---- Data rows

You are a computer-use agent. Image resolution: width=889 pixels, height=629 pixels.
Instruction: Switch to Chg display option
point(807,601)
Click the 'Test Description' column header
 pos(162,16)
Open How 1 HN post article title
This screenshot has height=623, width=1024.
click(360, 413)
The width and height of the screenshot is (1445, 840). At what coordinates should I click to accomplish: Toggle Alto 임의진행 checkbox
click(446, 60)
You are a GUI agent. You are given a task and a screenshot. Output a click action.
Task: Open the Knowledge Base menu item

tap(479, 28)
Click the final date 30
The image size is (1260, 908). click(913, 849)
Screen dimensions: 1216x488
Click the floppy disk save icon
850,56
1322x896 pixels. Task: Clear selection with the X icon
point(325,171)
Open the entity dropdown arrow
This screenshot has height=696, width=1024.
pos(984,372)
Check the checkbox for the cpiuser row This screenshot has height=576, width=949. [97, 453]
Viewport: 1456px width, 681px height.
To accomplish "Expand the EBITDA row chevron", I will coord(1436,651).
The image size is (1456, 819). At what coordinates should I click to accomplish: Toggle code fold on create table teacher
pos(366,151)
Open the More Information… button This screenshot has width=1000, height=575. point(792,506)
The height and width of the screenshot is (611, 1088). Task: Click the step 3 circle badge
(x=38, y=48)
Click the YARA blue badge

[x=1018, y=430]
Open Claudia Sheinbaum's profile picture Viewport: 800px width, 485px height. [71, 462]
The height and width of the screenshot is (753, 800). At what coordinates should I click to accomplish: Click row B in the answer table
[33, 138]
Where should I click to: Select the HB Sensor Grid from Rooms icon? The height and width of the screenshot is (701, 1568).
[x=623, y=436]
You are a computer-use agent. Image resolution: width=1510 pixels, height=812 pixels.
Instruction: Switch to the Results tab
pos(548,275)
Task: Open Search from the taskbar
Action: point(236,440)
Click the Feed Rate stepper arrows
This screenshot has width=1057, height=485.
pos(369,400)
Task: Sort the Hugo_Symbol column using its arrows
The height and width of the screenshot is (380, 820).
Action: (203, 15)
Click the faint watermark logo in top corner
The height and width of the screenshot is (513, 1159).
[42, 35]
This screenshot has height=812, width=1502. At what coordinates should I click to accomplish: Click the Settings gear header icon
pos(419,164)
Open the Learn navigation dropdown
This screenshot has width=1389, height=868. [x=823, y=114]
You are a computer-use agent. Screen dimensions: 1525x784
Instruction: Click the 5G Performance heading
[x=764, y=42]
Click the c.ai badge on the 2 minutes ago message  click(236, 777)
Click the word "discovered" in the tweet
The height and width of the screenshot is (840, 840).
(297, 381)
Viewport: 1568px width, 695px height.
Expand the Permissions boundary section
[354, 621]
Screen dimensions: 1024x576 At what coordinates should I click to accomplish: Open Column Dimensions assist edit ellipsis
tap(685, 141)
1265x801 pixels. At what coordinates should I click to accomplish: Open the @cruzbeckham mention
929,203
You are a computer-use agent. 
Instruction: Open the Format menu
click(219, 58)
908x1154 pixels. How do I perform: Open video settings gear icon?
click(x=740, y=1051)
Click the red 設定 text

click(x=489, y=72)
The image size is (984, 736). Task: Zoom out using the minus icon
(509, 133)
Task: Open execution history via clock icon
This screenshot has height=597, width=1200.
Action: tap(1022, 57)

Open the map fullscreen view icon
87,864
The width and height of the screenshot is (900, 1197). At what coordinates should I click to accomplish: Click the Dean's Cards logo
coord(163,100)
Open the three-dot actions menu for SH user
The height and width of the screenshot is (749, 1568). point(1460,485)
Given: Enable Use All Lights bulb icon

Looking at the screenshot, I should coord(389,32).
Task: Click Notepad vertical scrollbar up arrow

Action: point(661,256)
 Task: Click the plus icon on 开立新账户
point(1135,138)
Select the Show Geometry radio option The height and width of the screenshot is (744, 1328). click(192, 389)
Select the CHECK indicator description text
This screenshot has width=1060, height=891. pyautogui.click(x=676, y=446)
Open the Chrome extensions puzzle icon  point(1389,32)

--------

**Directions**
Render the records from their first line through the line containing "pos(369,400)", inclusive, as a JSON list of strings with one string per line and blank lines left out.

**Exercise answer**
[
  "You are a computer-use agent. Image resolution: width=889 pixels, height=629 pixels.",
  "Instruction: Switch to Chg display option",
  "point(807,601)",
  "Click the 'Test Description' column header",
  " pos(162,16)",
  "Open How 1 HN post article title",
  "This screenshot has height=623, width=1024.",
  "click(360, 413)",
  "The width and height of the screenshot is (1445, 840). At what coordinates should I click to accomplish: Toggle Alto 임의진행 checkbox",
  "click(446, 60)",
  "You are a GUI agent. You are given a task and a screenshot. Output a click action.",
  "Task: Open the Knowledge Base menu item",
  "tap(479, 28)",
  "Click the final date 30",
  "The image size is (1260, 908). click(913, 849)",
  "Screen dimensions: 1216x488",
  "Click the floppy disk save icon",
  "850,56",
  "1322x896 pixels. Task: Clear selection with the X icon",
  "point(325,171)",
  "Open the entity dropdown arrow",
  "This screenshot has height=696, width=1024.",
  "pos(984,372)",
  "Check the checkbox for the cpiuser row This screenshot has height=576, width=949. [97, 453]",
  "Viewport: 1456px width, 681px height.",
  "To accomplish \"Expand the EBITDA row chevron\", I will coord(1436,651).",
  "The image size is (1456, 819). At what coordinates should I click to accomplish: Toggle code fold on create table teacher",
  "pos(366,151)",
  "Open the More Information… button This screenshot has width=1000, height=575. point(792,506)",
  "The height and width of the screenshot is (611, 1088). Task: Click the step 3 circle badge",
  "(x=38, y=48)",
  "Click the YARA blue badge",
  "[x=1018, y=430]",
  "Open Claudia Sheinbaum's profile picture Viewport: 800px width, 485px height. [71, 462]",
  "The height and width of the screenshot is (753, 800). At what coordinates should I click to accomplish: Click row B in the answer table",
  "[33, 138]",
  "Where should I click to: Select the HB Sensor Grid from Rooms icon? The height and width of the screenshot is (701, 1568).",
  "[x=623, y=436]",
  "You are a computer-use agent. Image resolution: width=1510 pixels, height=812 pixels.",
  "Instruction: Switch to the Results tab",
  "pos(548,275)",
  "Task: Open Search from the taskbar",
  "Action: point(236,440)",
  "Click the Feed Rate stepper arrows",
  "This screenshot has width=1057, height=485.",
  "pos(369,400)"
]